Segment Start: Input
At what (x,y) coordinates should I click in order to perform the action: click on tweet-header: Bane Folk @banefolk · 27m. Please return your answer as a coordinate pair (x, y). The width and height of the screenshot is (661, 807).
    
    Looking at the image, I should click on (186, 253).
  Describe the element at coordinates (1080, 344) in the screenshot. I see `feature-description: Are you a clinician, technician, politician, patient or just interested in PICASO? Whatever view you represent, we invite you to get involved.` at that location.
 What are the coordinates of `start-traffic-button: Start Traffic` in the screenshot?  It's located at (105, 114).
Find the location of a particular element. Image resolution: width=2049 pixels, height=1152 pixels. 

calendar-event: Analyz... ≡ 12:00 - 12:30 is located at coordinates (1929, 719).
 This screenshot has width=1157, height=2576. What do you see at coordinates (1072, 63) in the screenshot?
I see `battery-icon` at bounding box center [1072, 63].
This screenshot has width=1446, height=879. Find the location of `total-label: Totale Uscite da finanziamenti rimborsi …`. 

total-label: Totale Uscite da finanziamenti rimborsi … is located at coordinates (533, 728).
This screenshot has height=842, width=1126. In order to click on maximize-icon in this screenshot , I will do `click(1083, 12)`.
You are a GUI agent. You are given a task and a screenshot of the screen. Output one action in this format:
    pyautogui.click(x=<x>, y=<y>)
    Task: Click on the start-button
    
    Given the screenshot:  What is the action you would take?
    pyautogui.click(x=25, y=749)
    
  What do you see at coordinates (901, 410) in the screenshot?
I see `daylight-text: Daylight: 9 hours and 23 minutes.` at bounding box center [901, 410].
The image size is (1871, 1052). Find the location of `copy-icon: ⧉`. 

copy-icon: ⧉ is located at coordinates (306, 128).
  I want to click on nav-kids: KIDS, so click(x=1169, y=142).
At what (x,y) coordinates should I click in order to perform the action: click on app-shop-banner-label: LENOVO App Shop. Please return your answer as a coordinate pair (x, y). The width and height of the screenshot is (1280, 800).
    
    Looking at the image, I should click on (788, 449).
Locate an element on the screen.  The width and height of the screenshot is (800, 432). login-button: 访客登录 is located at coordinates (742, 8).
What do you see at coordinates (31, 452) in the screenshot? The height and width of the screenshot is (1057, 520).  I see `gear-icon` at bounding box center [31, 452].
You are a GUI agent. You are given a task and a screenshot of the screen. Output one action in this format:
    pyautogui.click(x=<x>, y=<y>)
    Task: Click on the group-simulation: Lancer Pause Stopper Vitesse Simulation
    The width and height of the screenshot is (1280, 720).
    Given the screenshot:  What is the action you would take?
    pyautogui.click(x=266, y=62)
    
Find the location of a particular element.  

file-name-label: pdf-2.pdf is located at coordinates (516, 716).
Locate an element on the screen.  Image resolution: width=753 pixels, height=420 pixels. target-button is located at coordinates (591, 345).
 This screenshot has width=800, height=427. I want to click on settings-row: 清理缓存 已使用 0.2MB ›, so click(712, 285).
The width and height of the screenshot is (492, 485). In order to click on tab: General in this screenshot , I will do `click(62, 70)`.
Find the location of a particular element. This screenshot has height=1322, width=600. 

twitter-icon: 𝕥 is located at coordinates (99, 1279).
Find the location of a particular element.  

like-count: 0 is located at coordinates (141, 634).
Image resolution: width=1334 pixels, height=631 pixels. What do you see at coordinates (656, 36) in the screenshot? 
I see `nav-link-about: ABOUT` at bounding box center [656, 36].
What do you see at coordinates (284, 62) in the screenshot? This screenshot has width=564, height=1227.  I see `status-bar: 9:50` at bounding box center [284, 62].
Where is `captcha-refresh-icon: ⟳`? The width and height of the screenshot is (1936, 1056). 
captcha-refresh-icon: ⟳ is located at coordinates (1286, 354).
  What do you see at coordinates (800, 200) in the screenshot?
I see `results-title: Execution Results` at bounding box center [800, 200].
Segment End: Input
• _Exercise description_: Retype all of the entries above verbatim, line for line.

• _Response to the exercise_:
At what (x,y) coordinates should I click in order to perform the action: click on tweet-header: Bane Folk @banefolk · 27m. Please return your answer as a coordinate pair (x, y). The width and height of the screenshot is (661, 807).
    
    Looking at the image, I should click on (186, 253).
  Describe the element at coordinates (1080, 344) in the screenshot. I see `feature-description: Are you a clinician, technician, politician, patient or just interested in PICASO? Whatever view you represent, we invite you to get involved.` at that location.
 What are the coordinates of `start-traffic-button: Start Traffic` in the screenshot?  It's located at (105, 114).
Find the location of a particular element. Image resolution: width=2049 pixels, height=1152 pixels. 

calendar-event: Analyz... ≡ 12:00 - 12:30 is located at coordinates (1929, 719).
 This screenshot has width=1157, height=2576. What do you see at coordinates (1072, 63) in the screenshot?
I see `battery-icon` at bounding box center [1072, 63].
This screenshot has width=1446, height=879. Find the location of `total-label: Totale Uscite da finanziamenti rimborsi …`. 

total-label: Totale Uscite da finanziamenti rimborsi … is located at coordinates (533, 728).
This screenshot has height=842, width=1126. In order to click on maximize-icon in this screenshot , I will do `click(1083, 12)`.
You are a GUI agent. You are given a task and a screenshot of the screen. Output one action in this format:
    pyautogui.click(x=<x>, y=<y>)
    Task: Click on the start-button
    
    Given the screenshot:  What is the action you would take?
    pyautogui.click(x=25, y=749)
    
  What do you see at coordinates (901, 410) in the screenshot?
I see `daylight-text: Daylight: 9 hours and 23 minutes.` at bounding box center [901, 410].
The image size is (1871, 1052). Find the location of `copy-icon: ⧉`. 

copy-icon: ⧉ is located at coordinates (306, 128).
  I want to click on nav-kids: KIDS, so click(x=1169, y=142).
At what (x,y) coordinates should I click in order to perform the action: click on app-shop-banner-label: LENOVO App Shop. Please return your answer as a coordinate pair (x, y). The width and height of the screenshot is (1280, 800).
    
    Looking at the image, I should click on (788, 449).
Locate an element on the screen.  The width and height of the screenshot is (800, 432). login-button: 访客登录 is located at coordinates (742, 8).
What do you see at coordinates (31, 452) in the screenshot? The height and width of the screenshot is (1057, 520).  I see `gear-icon` at bounding box center [31, 452].
You are a GUI agent. You are given a task and a screenshot of the screen. Output one action in this format:
    pyautogui.click(x=<x>, y=<y>)
    Task: Click on the group-simulation: Lancer Pause Stopper Vitesse Simulation
    The width and height of the screenshot is (1280, 720).
    Given the screenshot:  What is the action you would take?
    pyautogui.click(x=266, y=62)
    
Find the location of a particular element.  

file-name-label: pdf-2.pdf is located at coordinates (516, 716).
Locate an element on the screen.  Image resolution: width=753 pixels, height=420 pixels. target-button is located at coordinates (591, 345).
 This screenshot has width=800, height=427. I want to click on settings-row: 清理缓存 已使用 0.2MB ›, so click(712, 285).
The width and height of the screenshot is (492, 485). In order to click on tab: General in this screenshot , I will do `click(62, 70)`.
Find the location of a particular element. This screenshot has height=1322, width=600. 

twitter-icon: 𝕥 is located at coordinates (99, 1279).
Find the location of a particular element.  

like-count: 0 is located at coordinates (141, 634).
Image resolution: width=1334 pixels, height=631 pixels. What do you see at coordinates (656, 36) in the screenshot? 
I see `nav-link-about: ABOUT` at bounding box center [656, 36].
What do you see at coordinates (284, 62) in the screenshot? This screenshot has width=564, height=1227.  I see `status-bar: 9:50` at bounding box center [284, 62].
Where is `captcha-refresh-icon: ⟳`? The width and height of the screenshot is (1936, 1056). 
captcha-refresh-icon: ⟳ is located at coordinates (1286, 354).
  What do you see at coordinates (800, 200) in the screenshot?
I see `results-title: Execution Results` at bounding box center [800, 200].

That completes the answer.